Now what will the acquirer think of those nuisance 1bn shares in free float?  Might just be worth €100m to be shot of them, probably a lot less than would be paid to middlemen in the transaction.  In fact the share price could be actually self fulfilling in such a situation.  The acquirer may feel obliged to offer the current share price and maybe a tad more just to clean the decks.

In any case this "irrational" share price has persisted for a very long time, I wouldn't bet on it reversing any time soon.

BTW spread betting firms don't take (or don't have to take) positions on shares, they are middlemen.  If they say their clients are 80% long on a share they will have that matched in the wholesale market.  At least that is my understanding.


----------



## Boyd (5 Dec 2014)

I thought we don't allow discussion of the valuation of shares on Askaboutmoney?


----------



## camel (5 Dec 2014)

Duke of Marmalade said:


> I was a bit surprised when alerted to this post coz I thought short selling the banks was banned since Black St Patrick's Day 2008 And sure enough when I look at the IG link I find that short selling of AIB shares is *not* allowed.

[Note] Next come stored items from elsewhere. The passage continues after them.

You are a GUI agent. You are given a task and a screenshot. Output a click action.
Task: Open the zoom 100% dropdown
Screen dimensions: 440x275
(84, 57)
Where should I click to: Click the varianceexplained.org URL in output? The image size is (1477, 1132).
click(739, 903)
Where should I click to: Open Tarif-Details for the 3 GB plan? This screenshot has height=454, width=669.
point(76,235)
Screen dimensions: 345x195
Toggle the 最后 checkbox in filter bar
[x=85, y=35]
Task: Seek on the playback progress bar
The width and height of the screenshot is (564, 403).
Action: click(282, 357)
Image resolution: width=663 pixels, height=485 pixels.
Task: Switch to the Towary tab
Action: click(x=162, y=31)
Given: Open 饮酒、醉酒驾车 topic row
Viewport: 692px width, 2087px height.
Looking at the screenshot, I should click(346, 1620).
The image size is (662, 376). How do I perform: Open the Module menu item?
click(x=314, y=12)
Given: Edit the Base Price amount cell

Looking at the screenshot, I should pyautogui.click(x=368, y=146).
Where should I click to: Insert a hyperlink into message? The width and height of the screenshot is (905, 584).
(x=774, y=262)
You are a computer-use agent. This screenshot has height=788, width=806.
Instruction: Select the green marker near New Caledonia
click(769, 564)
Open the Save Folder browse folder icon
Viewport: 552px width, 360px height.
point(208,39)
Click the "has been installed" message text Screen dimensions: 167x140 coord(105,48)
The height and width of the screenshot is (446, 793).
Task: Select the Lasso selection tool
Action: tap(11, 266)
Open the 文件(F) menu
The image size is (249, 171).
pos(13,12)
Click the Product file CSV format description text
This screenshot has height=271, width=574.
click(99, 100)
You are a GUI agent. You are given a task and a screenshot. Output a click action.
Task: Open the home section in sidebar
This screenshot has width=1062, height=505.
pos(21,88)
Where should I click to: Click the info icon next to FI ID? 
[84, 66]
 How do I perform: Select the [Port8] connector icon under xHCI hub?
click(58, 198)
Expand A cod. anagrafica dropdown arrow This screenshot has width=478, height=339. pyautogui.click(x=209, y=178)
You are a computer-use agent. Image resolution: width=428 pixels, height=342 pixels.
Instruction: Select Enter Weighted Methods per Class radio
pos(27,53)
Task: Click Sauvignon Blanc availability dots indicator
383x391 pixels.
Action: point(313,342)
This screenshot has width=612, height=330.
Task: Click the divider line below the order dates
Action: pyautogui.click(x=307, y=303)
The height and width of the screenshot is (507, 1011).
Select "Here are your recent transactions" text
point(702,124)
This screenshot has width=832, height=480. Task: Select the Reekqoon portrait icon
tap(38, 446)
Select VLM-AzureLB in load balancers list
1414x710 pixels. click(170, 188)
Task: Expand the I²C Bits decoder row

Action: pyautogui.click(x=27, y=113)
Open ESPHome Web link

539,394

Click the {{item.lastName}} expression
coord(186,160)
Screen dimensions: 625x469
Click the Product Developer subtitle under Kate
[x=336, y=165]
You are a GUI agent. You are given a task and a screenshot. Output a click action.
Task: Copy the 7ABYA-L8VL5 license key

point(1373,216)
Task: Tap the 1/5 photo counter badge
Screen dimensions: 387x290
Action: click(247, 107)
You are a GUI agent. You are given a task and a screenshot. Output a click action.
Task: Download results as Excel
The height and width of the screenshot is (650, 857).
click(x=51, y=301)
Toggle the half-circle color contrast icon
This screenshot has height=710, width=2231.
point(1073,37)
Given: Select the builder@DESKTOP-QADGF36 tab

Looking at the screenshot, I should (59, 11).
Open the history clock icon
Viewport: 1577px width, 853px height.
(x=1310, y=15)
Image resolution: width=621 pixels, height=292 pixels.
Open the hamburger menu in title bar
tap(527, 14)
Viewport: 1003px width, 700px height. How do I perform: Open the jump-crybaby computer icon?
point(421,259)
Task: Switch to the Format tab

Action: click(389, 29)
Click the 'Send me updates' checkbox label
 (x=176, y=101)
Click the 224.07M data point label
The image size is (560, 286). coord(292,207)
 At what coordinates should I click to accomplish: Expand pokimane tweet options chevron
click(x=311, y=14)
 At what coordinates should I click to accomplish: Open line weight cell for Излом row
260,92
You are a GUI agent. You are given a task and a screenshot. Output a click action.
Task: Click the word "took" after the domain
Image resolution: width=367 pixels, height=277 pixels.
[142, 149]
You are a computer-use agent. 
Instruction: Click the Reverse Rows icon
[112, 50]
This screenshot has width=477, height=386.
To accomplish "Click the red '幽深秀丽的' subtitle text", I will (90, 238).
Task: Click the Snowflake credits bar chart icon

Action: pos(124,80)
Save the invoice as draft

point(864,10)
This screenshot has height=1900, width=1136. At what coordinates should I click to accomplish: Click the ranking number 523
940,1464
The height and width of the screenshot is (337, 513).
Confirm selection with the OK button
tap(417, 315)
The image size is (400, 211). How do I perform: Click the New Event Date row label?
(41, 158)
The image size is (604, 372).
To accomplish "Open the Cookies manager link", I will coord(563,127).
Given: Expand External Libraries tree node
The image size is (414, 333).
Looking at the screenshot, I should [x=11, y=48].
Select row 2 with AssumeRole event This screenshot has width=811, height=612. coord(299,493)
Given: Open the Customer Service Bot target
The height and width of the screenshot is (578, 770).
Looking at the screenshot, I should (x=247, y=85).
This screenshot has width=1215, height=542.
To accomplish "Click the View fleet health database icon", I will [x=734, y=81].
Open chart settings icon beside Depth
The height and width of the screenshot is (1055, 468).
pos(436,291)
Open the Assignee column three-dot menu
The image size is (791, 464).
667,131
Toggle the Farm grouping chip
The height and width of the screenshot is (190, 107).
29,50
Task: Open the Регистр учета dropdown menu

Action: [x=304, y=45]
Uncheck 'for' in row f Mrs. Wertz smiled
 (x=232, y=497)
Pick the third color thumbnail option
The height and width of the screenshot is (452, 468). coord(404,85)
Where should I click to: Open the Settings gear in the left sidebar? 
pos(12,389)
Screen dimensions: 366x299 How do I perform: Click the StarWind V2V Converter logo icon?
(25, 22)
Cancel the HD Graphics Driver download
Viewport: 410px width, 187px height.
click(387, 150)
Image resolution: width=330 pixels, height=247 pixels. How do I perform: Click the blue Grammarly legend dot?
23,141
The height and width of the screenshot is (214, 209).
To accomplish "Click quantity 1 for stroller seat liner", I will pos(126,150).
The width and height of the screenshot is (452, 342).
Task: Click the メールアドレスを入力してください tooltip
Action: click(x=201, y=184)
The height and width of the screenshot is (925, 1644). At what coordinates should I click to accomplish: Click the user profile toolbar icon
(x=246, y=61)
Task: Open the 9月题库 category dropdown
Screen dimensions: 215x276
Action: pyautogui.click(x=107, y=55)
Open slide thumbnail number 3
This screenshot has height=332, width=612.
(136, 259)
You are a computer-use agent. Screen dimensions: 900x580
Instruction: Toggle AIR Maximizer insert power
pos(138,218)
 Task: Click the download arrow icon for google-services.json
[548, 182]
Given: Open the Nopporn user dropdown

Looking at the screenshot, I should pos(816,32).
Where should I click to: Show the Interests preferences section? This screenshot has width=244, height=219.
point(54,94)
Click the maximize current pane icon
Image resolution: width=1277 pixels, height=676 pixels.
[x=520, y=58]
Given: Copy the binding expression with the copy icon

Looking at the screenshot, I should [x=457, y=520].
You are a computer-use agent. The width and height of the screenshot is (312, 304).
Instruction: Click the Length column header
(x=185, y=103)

Duke, what link is that? I'm sure you're correct but I can certainly go partway through the process of shorting AIB through the IG app (tried just now)...obviously I'm not going to press the 'Place Deal' button! Maybe it gets blocked at that point?



Duke of Marmalade said:


> BTW spread betting firms don't take (or don't have to take) positions on shares, they are middlemen.  If they say their clients are 80% long on a share they will have that matched in the wholesale market.  At least that is my understanding.


Not 100% true I think, spread betting companies apparently often do take positions. Read Naked Trader by Robbie Burns.


----------



## camel (5 Dec 2014)

username123 said:


> I thought we don't allow discussion of the valuation of shares on Askaboutmoney?



Not sure who that is directed at but I was just discussing the mechanics - using AIB as an example.


----------



## Duke of Marmalade (5 Dec 2014)

camel said:


> Duke, what link is that? I'm sure you're correct but I can certainly go partway through the process of shorting AIB through the IG app (tried just now)...obviously I'm not going to press the 'Place Deal' button! Maybe it gets blocked at that point?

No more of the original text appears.